Hi,
My OMP code doesn't explicitly write any "_mm256_xxxx" functions or use "_mm256" data type.
I find that in the case running 2 more threads when compile flags add "-xCore-AVX2", I will get wrong results.
My platforms are Haswell Xeon E5-2695v3 with intel/19.5 on PSC bridges
and Skylake Xeon 8160 with intel/18.0.2 on TACC stampede2.
They both produce the wrong results
This is my code repo on GitHub.
Uncomment the `#define SAVE` in src/lb.h, as it will generate output.
Also, change the intel library path in `bridges.seq.Makefile` and `bridges.omp.Makefile`, both in line 42 and 44.
I have tried to remove the -O3 flag, so I only use -qopenmp and -xCore-AVX2, but still generate wrong results. I find that the wrong results happened when using 2 or more threads.
Using 1 OMP thread or single-core code, and compile with the "AVX" flag, I get the correct result.
However, when I run with 2 or more threads,
Without the "AVX" flag, I got the correct results.
Once adding AVX, I got the wrong results.
When using 2 threads, given a 24x24 grid.
thread 0 will compute iX=1~12
thread 1 will compute iX=13~24
https://github.com/qoofyk/2d-memory-aware-lbm/blob/master/src/lb.c
Origin (sequential or 1 core) will first call collide(), then call propagate();
void collide(Simulation* sim) {
for (int iX=1; iX<=sim->lx; ++iX) {
for (int iY=1; iY<=sim->ly; ++iY) {
collideNode(&(sim->lattice[iX][iY]));
}
}
}
// apply propagation step with help of temporary memory
void propagate(Simulation* sim) {
int lx = sim->lx;
int ly = sim->ly;
for (int iX=1; iX<=lx; ++iX) {
for (int iY=1; iY<=ly; ++iY) {
for (int iPop=0; iPop<9; ++iPop) {
int nextX = iX + c[iPop][0];
int nextY = iY + c[iPop][1];
sim->tmpLattice[nextX][nextY].fPop[iPop] =
sim->lattice[iX][iY].fPop[iPop];
}
}
}
// exchange lattice and tmplattice
Node** swapLattice = sim->lattice;
sim->lattice = sim->tmpLattice;
sim->tmpLattice = swapLattice;
}
Then this is origin_omp will first call collideOMP(), then call propagateOMP()
void collideOMP(Simulation* sim) {
#ifdef _OPENMP
#pragma omp parallel default(shared)
{
#pragma omp for schedule(static, my_domain_H)

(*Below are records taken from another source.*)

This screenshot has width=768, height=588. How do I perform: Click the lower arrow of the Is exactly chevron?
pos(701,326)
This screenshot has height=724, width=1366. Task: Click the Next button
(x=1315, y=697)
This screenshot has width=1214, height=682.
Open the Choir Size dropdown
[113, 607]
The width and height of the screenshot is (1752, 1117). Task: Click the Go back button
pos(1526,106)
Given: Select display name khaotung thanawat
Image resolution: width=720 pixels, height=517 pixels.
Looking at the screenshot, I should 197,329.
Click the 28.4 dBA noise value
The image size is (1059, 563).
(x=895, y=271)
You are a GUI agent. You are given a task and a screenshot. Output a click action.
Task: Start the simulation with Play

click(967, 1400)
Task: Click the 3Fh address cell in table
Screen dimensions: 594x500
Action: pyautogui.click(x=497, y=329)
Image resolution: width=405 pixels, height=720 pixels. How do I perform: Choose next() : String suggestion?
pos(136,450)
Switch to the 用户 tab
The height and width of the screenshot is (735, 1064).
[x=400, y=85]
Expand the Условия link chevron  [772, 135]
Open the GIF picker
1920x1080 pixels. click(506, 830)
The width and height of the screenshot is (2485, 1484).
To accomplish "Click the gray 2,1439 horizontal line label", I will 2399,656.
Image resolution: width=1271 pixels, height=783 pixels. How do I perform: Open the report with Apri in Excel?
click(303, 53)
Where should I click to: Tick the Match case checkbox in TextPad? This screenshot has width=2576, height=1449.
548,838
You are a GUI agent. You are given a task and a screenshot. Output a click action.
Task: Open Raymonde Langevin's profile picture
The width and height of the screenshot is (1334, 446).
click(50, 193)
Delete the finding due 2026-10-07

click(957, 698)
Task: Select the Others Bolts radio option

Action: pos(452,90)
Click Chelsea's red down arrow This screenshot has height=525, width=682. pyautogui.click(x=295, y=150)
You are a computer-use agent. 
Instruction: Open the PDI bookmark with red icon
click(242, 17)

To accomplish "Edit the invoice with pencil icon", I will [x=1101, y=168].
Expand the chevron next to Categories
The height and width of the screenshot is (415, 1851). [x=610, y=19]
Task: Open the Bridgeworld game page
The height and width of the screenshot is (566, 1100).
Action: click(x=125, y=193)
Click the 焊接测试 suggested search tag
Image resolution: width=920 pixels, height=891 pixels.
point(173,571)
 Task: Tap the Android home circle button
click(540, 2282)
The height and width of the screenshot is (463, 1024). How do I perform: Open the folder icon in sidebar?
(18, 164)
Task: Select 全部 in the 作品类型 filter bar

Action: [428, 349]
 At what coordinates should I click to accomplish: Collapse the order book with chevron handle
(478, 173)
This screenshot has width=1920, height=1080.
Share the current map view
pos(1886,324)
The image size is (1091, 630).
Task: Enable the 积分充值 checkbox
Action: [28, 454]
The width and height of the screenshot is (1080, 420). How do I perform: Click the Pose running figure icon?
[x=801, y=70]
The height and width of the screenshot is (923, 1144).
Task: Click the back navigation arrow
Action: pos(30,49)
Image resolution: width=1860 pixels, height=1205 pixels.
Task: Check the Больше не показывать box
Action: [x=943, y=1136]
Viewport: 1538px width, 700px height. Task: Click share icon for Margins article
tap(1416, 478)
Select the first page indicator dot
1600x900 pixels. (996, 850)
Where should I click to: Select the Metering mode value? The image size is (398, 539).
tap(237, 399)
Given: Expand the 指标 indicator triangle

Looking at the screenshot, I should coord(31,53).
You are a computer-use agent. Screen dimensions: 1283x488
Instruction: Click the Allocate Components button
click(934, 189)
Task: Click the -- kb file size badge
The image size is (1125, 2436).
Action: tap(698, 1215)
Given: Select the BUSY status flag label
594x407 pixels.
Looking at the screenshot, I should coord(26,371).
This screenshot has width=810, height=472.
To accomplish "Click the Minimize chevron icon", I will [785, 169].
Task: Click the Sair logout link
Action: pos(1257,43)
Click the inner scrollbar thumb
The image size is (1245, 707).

for (int iX = 1; iX <= sim->lx; ++iX)
for (int iY = 1; iY <= sim->ly; ++iY) {
collideNode(&(sim->lattice[iX][iY]));
}
}
#else
printf("No OPENMP used");
#endif
}
void propagateOMP(Simulation* sim) {
int lx = sim->lx;
int ly = sim->ly;
#ifdef _OPENMP
#pragma omp parallel default(shared)
{
#pragma omp for schedule(static, my_domain_H)
for (int iX = 1; iX <= lx; ++iX)
for (int iY = 1; iY <= ly; ++iY)
for (int iPop = 0; iPop < 9; ++iPop) {
int nextX = iX + c[iPop][0];
int nextY = iY + c[iPop][1];
sim->tmpLattice[nextX][nextY].fPop[iPop] =
sim->lattice[iX][iY].fPop[iPop];
}
}
#else
printf("No OPENMP used");
#endif
// exchange lattice and tmplattice
Node** swapLattice = sim->lattice;
sim->lattice = sim->tmpLattice;
sim->tmpLattice = swapLattice;
}
I simply add #prama parallel at the collide and propagate for loop,
I guess my code after compiling with AVX2, there may be some race contention but I don't where is it.